[WORK INSTRUCTIONS]
Each record must be returned exactly, apart from the pictures, which stay out.

[LISTED ENTRIES]
......

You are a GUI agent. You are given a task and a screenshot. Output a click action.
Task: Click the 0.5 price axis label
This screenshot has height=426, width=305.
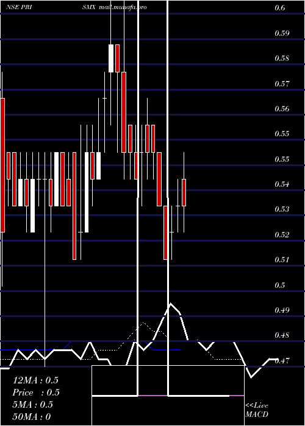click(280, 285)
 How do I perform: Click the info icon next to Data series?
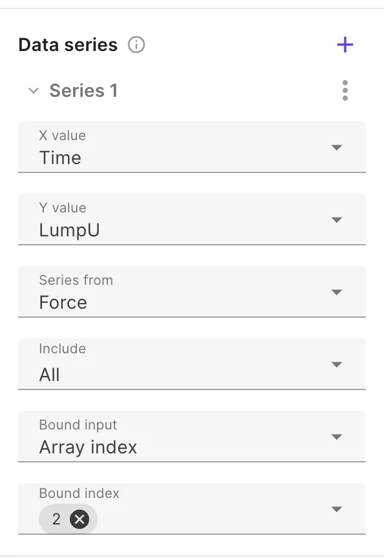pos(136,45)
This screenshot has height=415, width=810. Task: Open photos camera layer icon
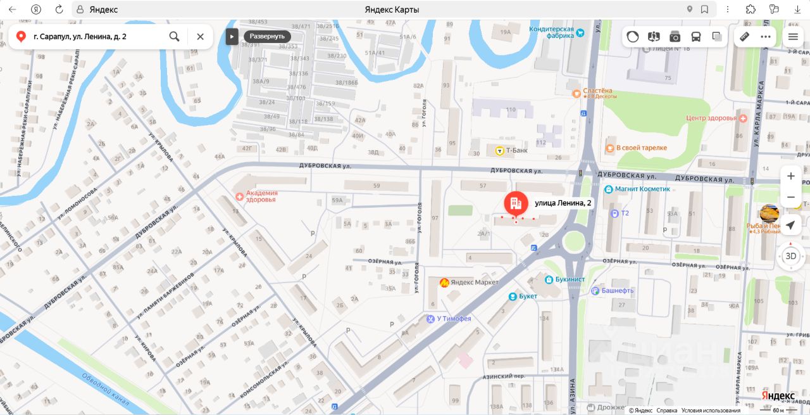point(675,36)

......

[WRITTEN ANSWER]
You are a GUI agent. You are given a task and a screenshot. Output a click action.
Task: Click the 0.5 price axis label
This screenshot has height=426, width=305.
click(280, 285)
 How do I perform: Click the info icon next to Data series?
pos(136,45)
This screenshot has height=415, width=810. Task: Open photos camera layer icon
point(675,36)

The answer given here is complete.